───── Source data ─────

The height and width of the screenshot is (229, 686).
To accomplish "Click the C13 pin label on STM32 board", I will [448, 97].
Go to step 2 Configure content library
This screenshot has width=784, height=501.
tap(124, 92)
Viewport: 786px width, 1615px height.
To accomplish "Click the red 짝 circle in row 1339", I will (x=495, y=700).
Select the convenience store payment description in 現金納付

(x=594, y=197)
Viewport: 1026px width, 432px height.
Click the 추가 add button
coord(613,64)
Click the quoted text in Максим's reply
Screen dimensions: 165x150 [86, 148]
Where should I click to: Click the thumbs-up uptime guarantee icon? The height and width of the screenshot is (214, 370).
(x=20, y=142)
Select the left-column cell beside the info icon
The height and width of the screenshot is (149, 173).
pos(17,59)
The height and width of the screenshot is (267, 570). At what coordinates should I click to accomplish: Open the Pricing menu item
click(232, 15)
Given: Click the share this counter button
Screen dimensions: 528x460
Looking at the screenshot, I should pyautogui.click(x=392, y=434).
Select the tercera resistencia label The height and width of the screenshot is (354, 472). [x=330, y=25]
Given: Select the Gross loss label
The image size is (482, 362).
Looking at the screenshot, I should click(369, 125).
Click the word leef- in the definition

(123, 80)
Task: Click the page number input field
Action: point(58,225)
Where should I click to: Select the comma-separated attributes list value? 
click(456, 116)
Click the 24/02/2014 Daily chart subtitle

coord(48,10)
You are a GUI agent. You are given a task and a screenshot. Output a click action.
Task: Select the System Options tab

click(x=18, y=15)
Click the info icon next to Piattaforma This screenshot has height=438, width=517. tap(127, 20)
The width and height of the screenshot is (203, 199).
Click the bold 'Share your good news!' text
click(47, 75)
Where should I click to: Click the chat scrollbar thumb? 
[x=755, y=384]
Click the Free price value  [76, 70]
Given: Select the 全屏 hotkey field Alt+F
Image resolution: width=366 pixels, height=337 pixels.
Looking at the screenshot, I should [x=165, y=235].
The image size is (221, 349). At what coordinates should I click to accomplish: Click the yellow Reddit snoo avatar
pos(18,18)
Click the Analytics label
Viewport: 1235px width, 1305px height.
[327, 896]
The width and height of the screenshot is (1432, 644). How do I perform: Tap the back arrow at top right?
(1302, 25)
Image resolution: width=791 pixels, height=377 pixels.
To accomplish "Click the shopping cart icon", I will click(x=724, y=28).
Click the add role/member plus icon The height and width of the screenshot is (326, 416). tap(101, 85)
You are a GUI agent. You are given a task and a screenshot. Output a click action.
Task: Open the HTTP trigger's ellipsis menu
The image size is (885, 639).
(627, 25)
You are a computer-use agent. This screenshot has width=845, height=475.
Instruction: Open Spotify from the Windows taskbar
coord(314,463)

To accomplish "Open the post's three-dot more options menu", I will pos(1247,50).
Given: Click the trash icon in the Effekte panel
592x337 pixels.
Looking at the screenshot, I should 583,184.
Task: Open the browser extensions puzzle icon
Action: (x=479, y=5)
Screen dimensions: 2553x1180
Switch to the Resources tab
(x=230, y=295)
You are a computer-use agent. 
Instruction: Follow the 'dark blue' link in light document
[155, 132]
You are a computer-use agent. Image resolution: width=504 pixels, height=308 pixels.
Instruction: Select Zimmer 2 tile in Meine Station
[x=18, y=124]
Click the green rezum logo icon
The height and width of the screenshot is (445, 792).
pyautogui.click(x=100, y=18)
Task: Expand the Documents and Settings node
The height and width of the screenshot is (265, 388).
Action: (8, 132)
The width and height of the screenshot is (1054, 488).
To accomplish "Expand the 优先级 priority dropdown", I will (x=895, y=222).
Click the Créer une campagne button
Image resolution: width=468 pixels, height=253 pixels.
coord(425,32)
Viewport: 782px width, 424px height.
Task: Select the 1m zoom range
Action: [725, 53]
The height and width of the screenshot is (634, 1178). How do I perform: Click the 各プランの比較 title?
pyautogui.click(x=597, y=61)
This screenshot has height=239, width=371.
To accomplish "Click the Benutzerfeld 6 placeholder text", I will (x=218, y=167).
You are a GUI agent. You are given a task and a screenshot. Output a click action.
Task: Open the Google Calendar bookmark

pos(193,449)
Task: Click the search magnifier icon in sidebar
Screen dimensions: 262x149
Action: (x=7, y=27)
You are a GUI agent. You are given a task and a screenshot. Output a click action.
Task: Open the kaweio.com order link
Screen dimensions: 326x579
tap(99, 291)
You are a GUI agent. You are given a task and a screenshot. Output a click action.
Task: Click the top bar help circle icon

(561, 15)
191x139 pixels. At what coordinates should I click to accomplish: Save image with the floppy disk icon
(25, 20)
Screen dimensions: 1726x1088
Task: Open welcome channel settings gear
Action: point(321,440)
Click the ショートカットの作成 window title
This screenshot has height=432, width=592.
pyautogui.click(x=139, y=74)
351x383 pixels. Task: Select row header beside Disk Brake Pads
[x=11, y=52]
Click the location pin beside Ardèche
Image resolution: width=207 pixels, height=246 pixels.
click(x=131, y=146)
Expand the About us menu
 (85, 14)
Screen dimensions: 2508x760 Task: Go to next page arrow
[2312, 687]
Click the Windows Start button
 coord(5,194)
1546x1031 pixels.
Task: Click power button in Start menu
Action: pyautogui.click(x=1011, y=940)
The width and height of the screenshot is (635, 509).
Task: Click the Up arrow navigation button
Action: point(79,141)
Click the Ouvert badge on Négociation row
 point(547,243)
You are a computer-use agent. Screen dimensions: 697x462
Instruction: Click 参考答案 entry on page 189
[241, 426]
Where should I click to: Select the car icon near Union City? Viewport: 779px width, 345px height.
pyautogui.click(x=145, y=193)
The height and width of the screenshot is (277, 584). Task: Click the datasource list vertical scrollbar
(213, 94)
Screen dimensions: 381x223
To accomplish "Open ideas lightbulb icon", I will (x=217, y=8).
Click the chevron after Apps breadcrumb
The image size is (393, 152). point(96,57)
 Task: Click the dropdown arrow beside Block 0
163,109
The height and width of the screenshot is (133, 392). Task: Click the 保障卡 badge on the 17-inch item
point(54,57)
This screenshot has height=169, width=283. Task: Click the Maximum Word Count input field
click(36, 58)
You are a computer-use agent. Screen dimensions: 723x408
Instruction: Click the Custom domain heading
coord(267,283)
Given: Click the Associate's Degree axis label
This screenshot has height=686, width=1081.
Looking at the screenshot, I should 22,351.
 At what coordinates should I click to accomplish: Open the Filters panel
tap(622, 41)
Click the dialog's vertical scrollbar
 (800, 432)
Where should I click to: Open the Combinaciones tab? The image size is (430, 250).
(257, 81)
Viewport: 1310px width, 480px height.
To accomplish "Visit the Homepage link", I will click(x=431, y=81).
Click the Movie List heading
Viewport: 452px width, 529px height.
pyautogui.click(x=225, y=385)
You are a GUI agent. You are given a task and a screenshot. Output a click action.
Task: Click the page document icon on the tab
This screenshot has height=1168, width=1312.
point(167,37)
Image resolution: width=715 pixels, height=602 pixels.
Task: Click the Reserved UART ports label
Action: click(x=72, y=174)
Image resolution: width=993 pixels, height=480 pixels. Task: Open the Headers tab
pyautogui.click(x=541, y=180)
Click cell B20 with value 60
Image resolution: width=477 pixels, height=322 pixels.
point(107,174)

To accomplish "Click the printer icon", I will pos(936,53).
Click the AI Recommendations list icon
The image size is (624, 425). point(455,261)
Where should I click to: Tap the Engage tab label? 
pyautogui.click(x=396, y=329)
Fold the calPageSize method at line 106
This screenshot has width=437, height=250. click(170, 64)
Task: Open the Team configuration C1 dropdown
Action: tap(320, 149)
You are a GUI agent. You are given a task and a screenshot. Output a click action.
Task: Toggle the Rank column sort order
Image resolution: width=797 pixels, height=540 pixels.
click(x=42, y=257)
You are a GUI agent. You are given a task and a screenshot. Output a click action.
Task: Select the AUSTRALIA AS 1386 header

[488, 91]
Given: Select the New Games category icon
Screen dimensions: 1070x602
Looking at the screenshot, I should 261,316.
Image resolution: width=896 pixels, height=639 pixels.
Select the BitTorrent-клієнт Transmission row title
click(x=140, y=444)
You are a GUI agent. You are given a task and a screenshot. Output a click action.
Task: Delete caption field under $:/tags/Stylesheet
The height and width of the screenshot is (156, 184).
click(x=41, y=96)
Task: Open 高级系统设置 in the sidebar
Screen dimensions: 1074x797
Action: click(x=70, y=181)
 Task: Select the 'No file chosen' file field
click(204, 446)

─────

Copy every line of the records above that holds the word "computer".

### Task result
You are a computer-use agent. This screenshot has width=845, height=475.
You are a computer-use agent. 
You are a computer-use agent. Image resolution: width=504 pixels, height=308 pixels.
You are a computer-use agent. Screen dimensions: 697x462
You are a computer-use agent. Screen dimensions: 723x408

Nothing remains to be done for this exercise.